Uno dei dubbi più frequenti tra chi segue una dieta vegetale riguarda l'apporto proteico. La domanda "dove trovo le proteine?" è legittima, ma la risposta è più semplice di quanto si possa pensare. Il regno vegetale offre numerose fonti proteiche, e con la giusta pianificazione è possibile coprire tutti i fabbisogni aminoacidici senza difficoltà.
Le proteine sono composte da 20 aminoacidi, di cui 9 sono definiti "essenziali" perché l'organismo non può sintetizzarli autonomamente. Una proteina si definisce "completa" quando contiene tutti e 9 gli aminoacidi essenziali in quantità adeguate. Le fonti animali (carne, pesce, uova, latticini) sono naturalmente complete, mentre molte fonti vegetali sono carenti in uno o più aminoacidi.
Tuttavia, questa carenza è facilmente superabile combinando diverse fonti vegetali. La regola classica prevede di abbinare cereali (ricchi di metionina, carenti di lisina) con legumi (ricchi di lisina, carenti di metionina). Questa combinazione, praticata per millenni in tutte le culture (riso e fagioli, hummus e pane pita, couscous e ceci), garantisce un profilo aminoacidico completo.
Tempeh e Tofu — derivati dalla soia, offrono circa 15-20g di proteine per 100g. Sono tra le poche fonti vegetali che contengono tutti gli aminoacidi essenziali in quantità ottimali. Il tempeh, in particolare, essendo fermentato, ha un profilo nutrizionale ancora più completo.
Lenticchie — con circa 9g di proteine per 100g cotte, sono una delle fonti più economiche e versatili. Ricche di ferro, fibre e acido folico, si prestano a infinite preparazioni.
Ceci e ceci neri (Bengal gram) — 9g di proteine per 100g. I ceci sono la base di hummus, falafel e numerosi piatti mediorientali e indiani.
Quinoa — pseudocereale completo con 4.4g di proteine per 100g cruda.
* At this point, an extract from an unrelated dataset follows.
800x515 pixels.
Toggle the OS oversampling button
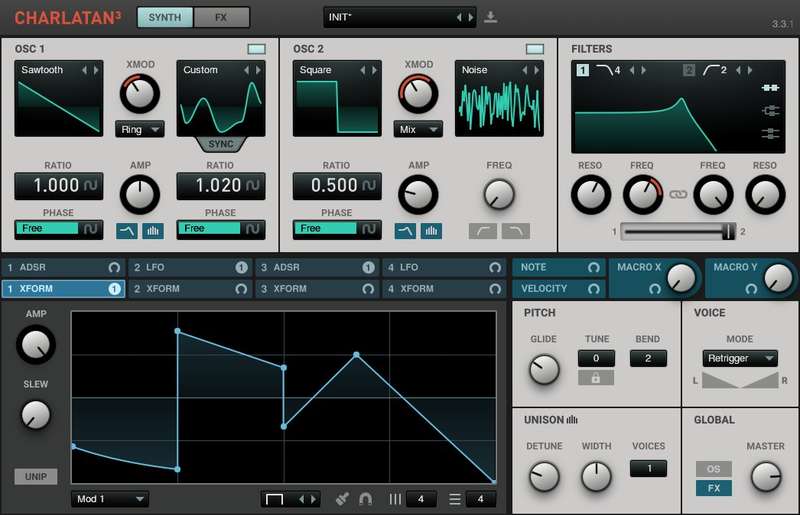[714, 469]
Contiene tutti gli aminoacidi essenziali ed è naturalmente priva di glutine.
Canapa — i semi di canapa decorticati contengono circa 31g di proteine per 100g. Hanno un profilo aminoacidico completo e sono ricchi di omega-3.
Spirulina — con il 60-70% di proteine in peso secco, è l'alimento vegetale più ricco di proteine al mondo. Un cucchiaio di polvere di spirulina apporta circa 4g di proteine complete.
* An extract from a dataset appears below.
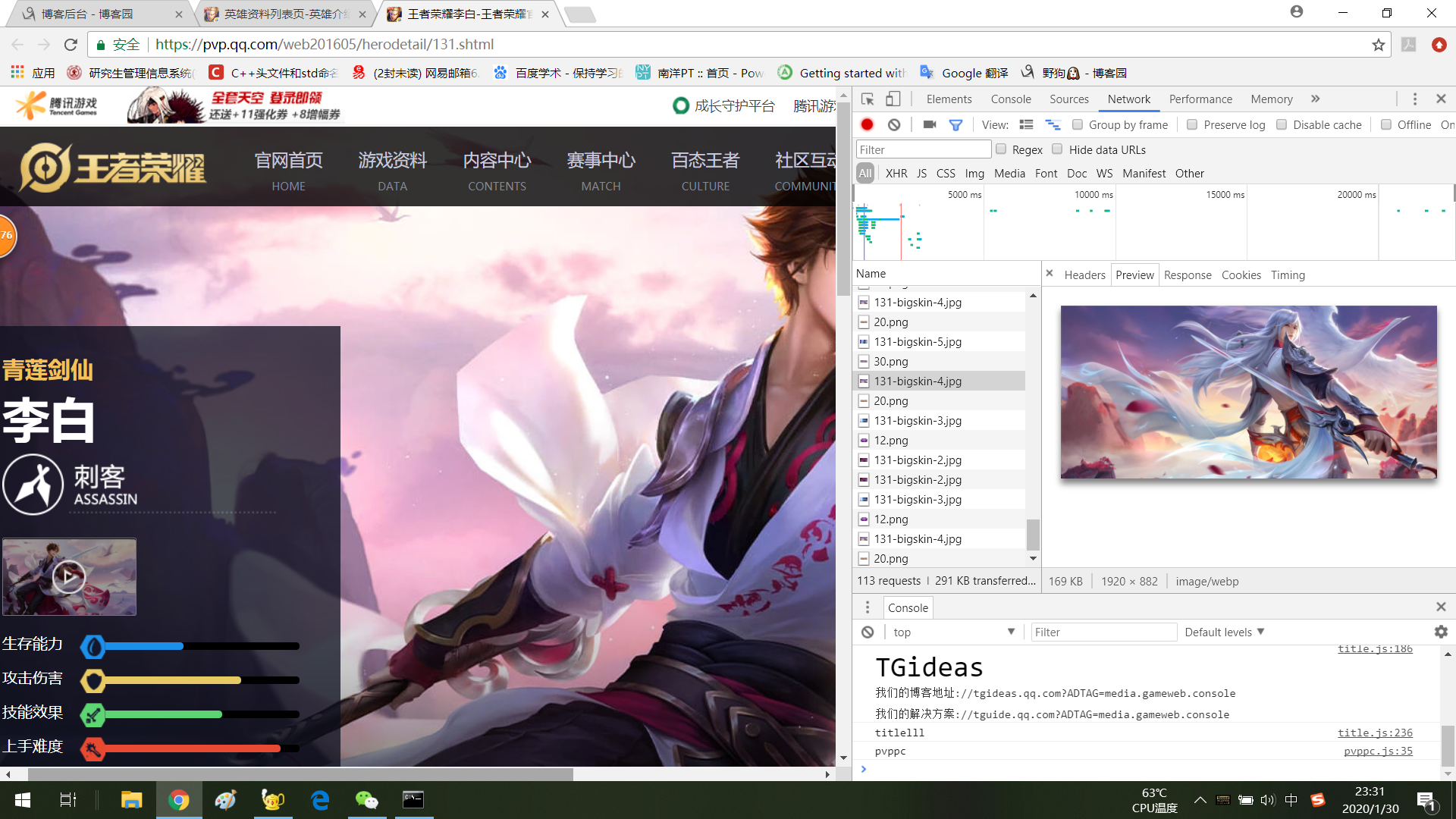Click the Network tab in DevTools
Screen dimensions: 1456x819
[1128, 98]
Nutritional yeast — lievito alimentare inattivo, fornisce 8g di proteine per 16g di prodotto. È anche una fonte eccellente di vitamina B12 nei prodotti fortificati.
Edamame — soia verde immatura, contiene 11g di proteine per 100g. È un perfetto snack proteico.
Pasta di arachidi — 25g di proteine per 100g. Preferire versioni senza zuccheri aggiunti e con olio di palma sostenibile.
Seitan — glutine di frumento idratato, contiene circa 25g di proteine per 100g. Ha una consistenza simile alla carne ma è sconsigliato a chi ha sensibilità al glutine.
Il fabbisogno proteico individuale varia in base a età, sesso, attività fisica e obiettivi. L'OMS raccomanda un minimo di 0.83g per kg di peso corporeo. Un uomo di 70kg necessita quindi di almeno 58g di proteine al giorno. Gli sportivi possono richiedere 1.2-2.0g/kg a seconda della disciplina e dell'intensità dell'allenamento.
Con una dieta vegetale varia e ben pianificata, raggiungere questi quantitativi è perfettamente fattibile. La chiave sta nella varietà: combinare legumi, cereali integrali, frutta secca e semi a ogni pasto garantisce un profilo aminoacidico completo e un adeguato apporto proteico totale.
Gli atleti vegetariani devono prestare particolare attenzione al timing proteico. Distribuire l'apporto proteico in 3-4 pasti (20-30g per pasto) ottimizza la sintesi proteica muscolare. Consumare una fonte proteica vegetale entro 2 ore dall'allenamento supporta il recupero. Monitorare i livelli di ferro, vitamina B12 e zinco è consigliato, specialmente in caso di elevati volumi di allenamento.